“Annadoah! Annadoah!” he sobbed the name again and again, and in his voice throbbed all the piteousness, all the bitterness of his utter heartbreak. There was no reproach in his shuddering sobs; only sorrow, only the desolation and eternal heart-ache of that which loves mightily, unrequitedly, and realizes that all it desires can never, never be.
Ootah asked himself all the questions men ask in such a crisis; why, when he loved so indomitably, the heart of Annadoah should stir only with the thought of another; why the spirits that weave the fabric of men’s fate had designed it thus. Why the ultimate desire of the heart is forever ungranted and an intrinsically unselfish love too often finds itself defeated—these questions, in his way, he asked of his soul, and he demanded, with wild weeping, their answer from the dead rejoicing in the paling Valhalla. But there was no answer—as perhaps there may be no answer; or, if there is, that God, fearing lest in attaining the Great Desire men should cease to endeavor, to serve and to labor, has kept it locked where He and the dead live beyond the skies.
Ootah fell prostrate to the ground and his body throbbed on the ice in uncontrollable throes of grief. The aurora faded above him. Darkness closed upon the earth. Sitting in her igloo, startled, vaguely perplexed and half-afraid, Annadoah heard him sobbing throughout the night.
VIII
“For a long black hour of horror they were driven over the thundering seas and through a frigid whirlwind of snow sharp as flakes of steel . . .
“Seeing Ootah turn slightly toward Annadoah, Maisanguaq sprang at his throat. Their arms closed about one another . . . The floe rocked beneath them—they slipped to and fro on the ice . . . About them the frightful darkness roared; they felt the heaving sea under them. And while they struggled in their brief death-to-death fight, the floe was tossed steadily onward._”
The long night began to lift its sable pall, and at midday, for a brief period, a pale glow appeared above the eastern horizon. In this brief spell of daily increasing twilight the desolate region took on a grey-blue hue; the natives, as they appeared outside their shelters, looked like greyish spectres. Ootah felt the grim grey desolation color his soul.

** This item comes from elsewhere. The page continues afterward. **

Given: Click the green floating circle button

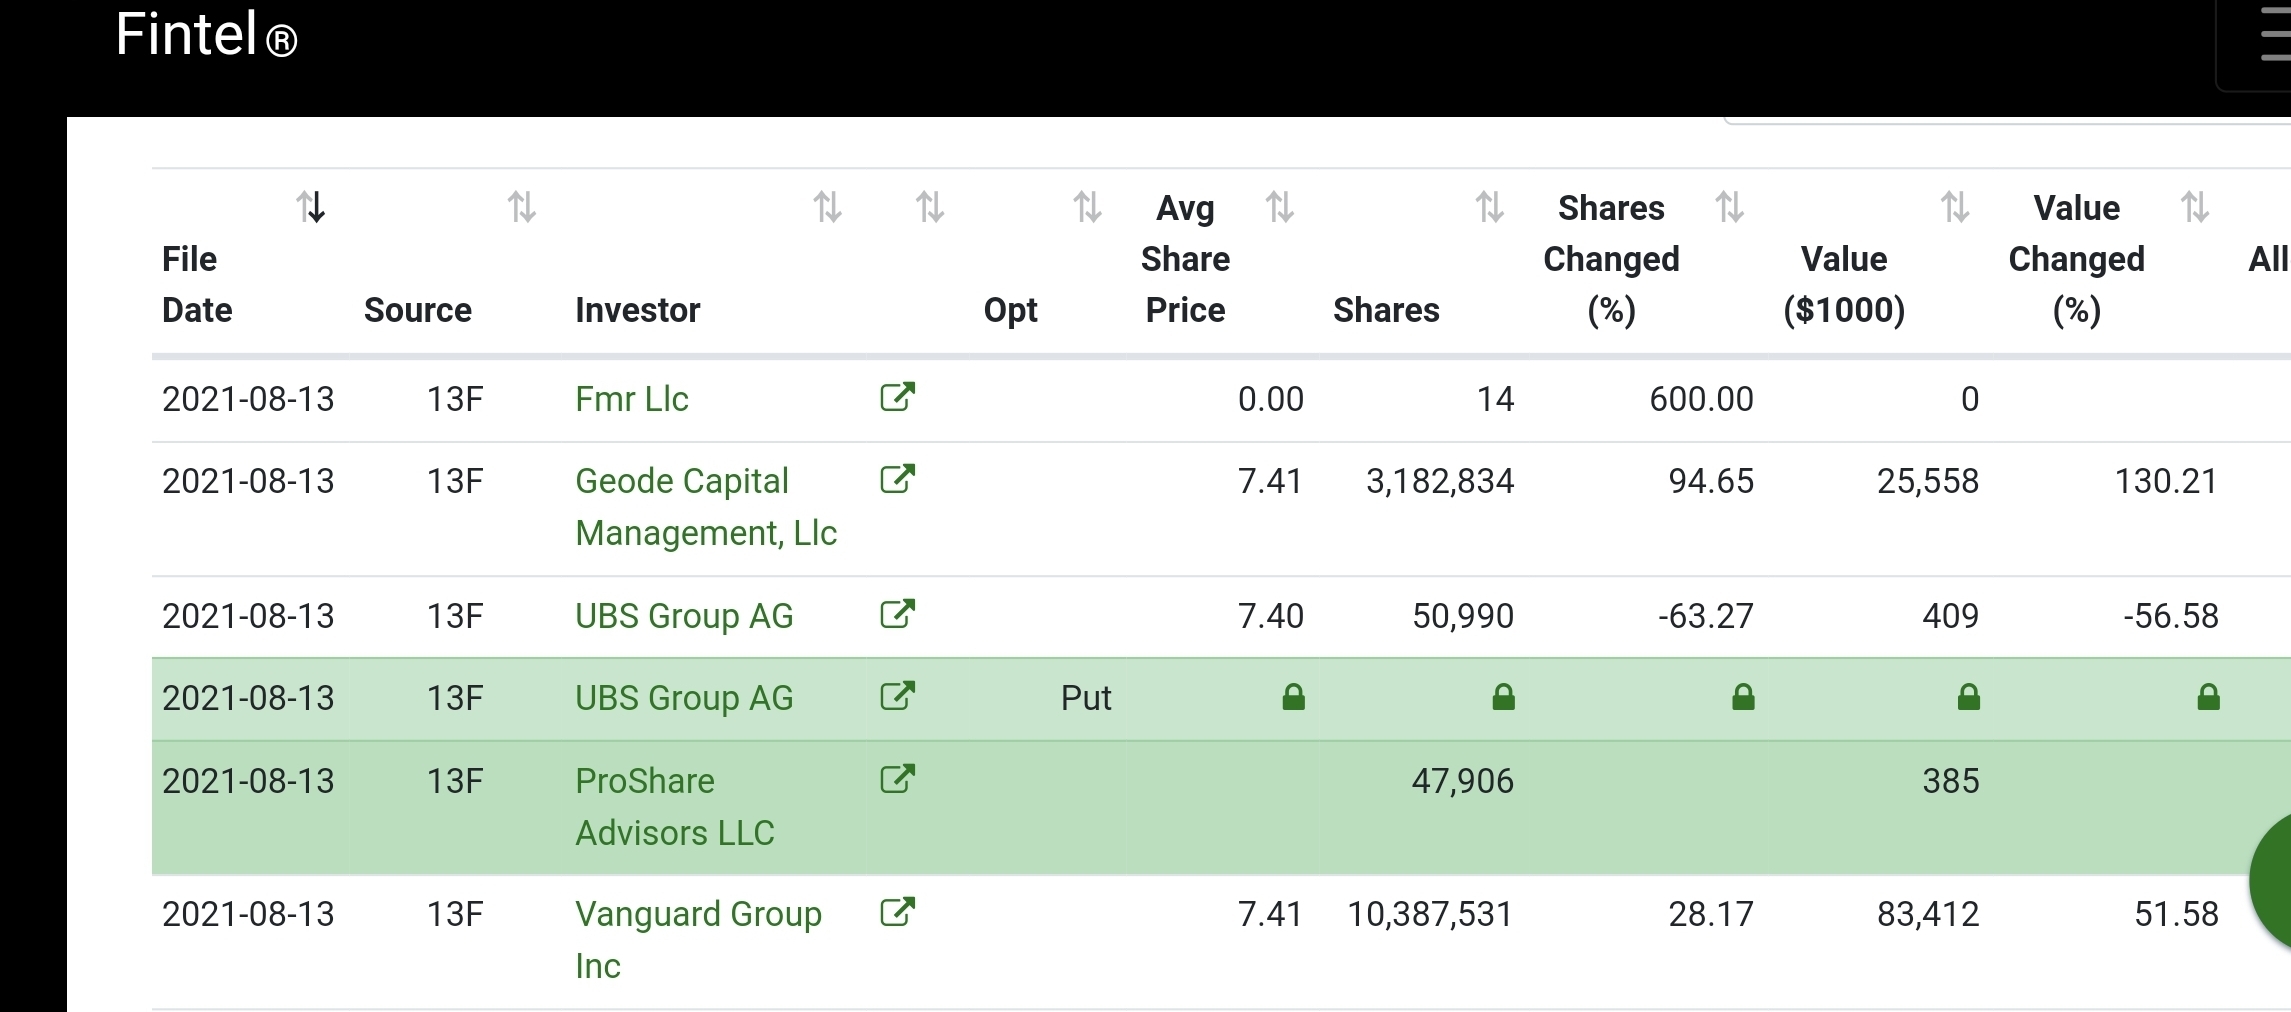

He had regained his strength, and his wounds had healed with the remarkable rapidity that nature effects in people who lead a primitive life; only the hurt in his heart remained. Annadoah had often visited him, and while he lay on his bed of furs she had boiled ahmingmah meat and made hot water over the lamp very solicitously. Once, half-hesitating, she looked into his eyes, and as though she had a confession to make, said quietly:
“Thou art very brave, Ootah.”
This pleased him—once she had said he had the heart of a woman.